練習用の文章.
----

自分のセクシュアリティに悩む人は多くいます。Q(クエスチョニング)と言われることも多いです。またXジェンダーと呼ばれる人の中にもセクシュアリティに悩む人も多い気がします。
ただ今回ご紹介するNさんは少し事情が違います。病気により身体の性別に変化がでてきたことをきっかけに、性自認を悩むようになっています。
私は32歳のMTFトランスジェンダーです。もともと男として生まれて、小さい頃も男の子むけのおもちゃで遊んでいましたし、服装なども男の子のものを着ていました。そういう意味で自分の性別について疑問に思ったことはなかったです。子供のころから空手をやっていて、筋肉もあります。空手のせいかわかりませんが身長も178cmあるので、男らしい男という感じだったと思います。
実は病気の関係で、15歳のときと25歳のときに泌尿器科のある総合病院で男性器の手術をうけました。完全に除去したわけではないのですが、かなり大きな手術をしました。そのあとも普通に男として暮らしているのですが、最近になって、男性じゃないという気がしています。

----

抽出データ.
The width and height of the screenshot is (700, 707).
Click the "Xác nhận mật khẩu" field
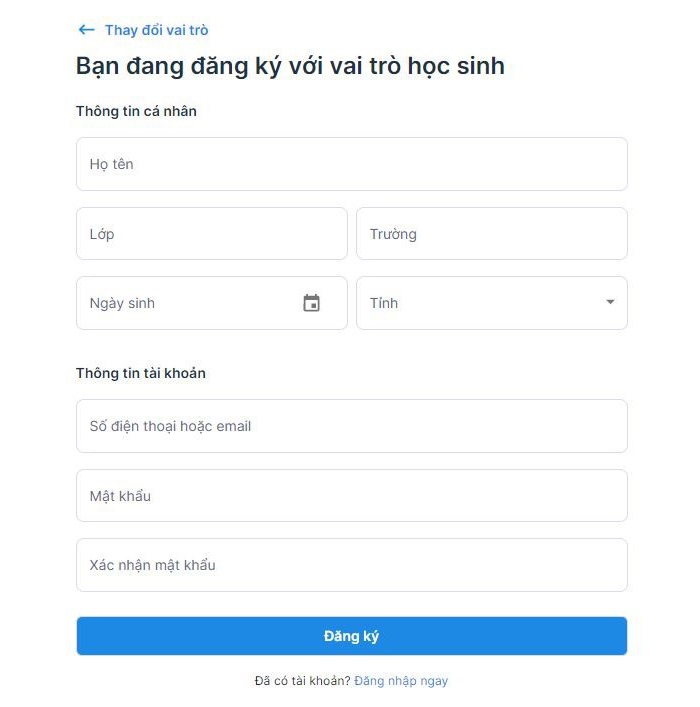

----

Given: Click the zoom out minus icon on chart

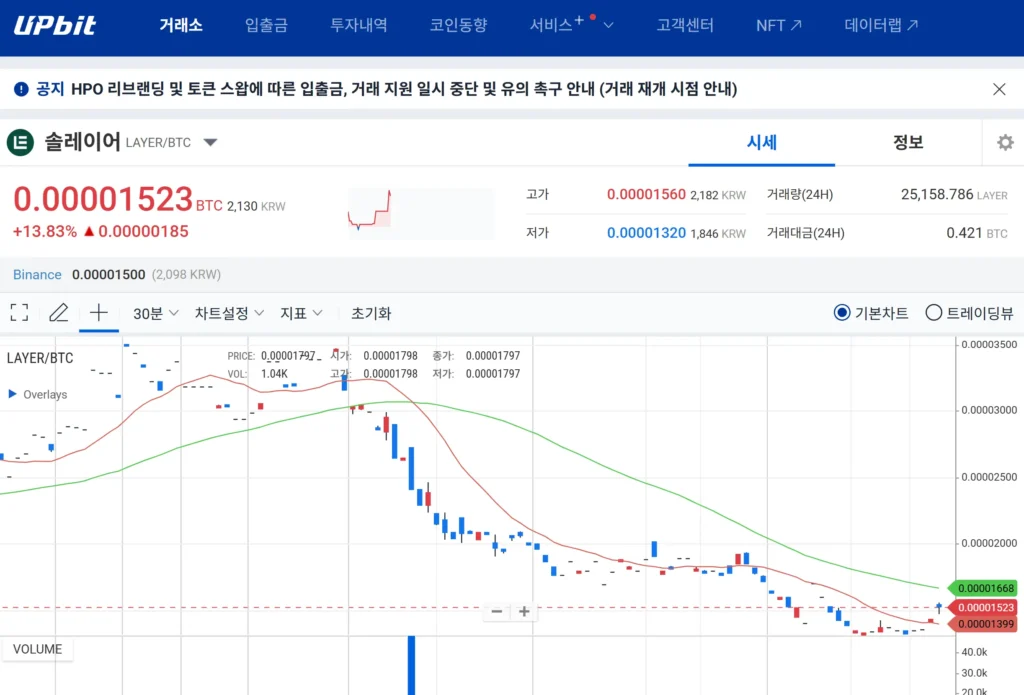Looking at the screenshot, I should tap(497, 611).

----

練習問題.
A. 性自認についての文章に出てくる、性のあり方を表す呼び名をすべて挙げてください。
B. 性自認についての文章で、語り手が男性器の手術を受けたのは何歳のときですか。
C. 性自認についての文章の続きを、最後の文の後から書いてください。
データは性自認についての文章とは関係のない別の資料です。

解答.
A. Q(クエスチョニング)、Xジェンダー、MTFトランスジェンダー

B. 15歳のときと25歳のときです。

C.
別に性同一性障害の診断を受けたわけではないので、まだトランスジェンダーではないのかもしれないですが、でも男性として扱われることには違和感があります。女性なのかと聞かれるとそこはよくわからないです。中間的な性別なのかもしれません。男性ホルモンがほとんど作られなくなっているので、体つきもやや女性的になってきました。身長は変わらないですが、やや丸くなったりふっくらした気がします。
今の職場はスーツ着用ではないです。働く上では、基本的には男性用スーツですが、ユニセックスなものを着たり、ときにはレディースを着たりしています。
困るのはトイレで、できれば多目的トイレがあればそれを使います。男性用トイレを使うことには抵抗があります。女性用トイレはやっぱり見た目的に厳しさもありますし、自分の中でもちょっとしっくりこないです。多目的トイレに関しては、“LGBTトイレ”とかで炎上したりしてましたが、マークとかはあってもなくてもいいですが、誰でも共有で使えるというか、完全な個室ができればほしいです。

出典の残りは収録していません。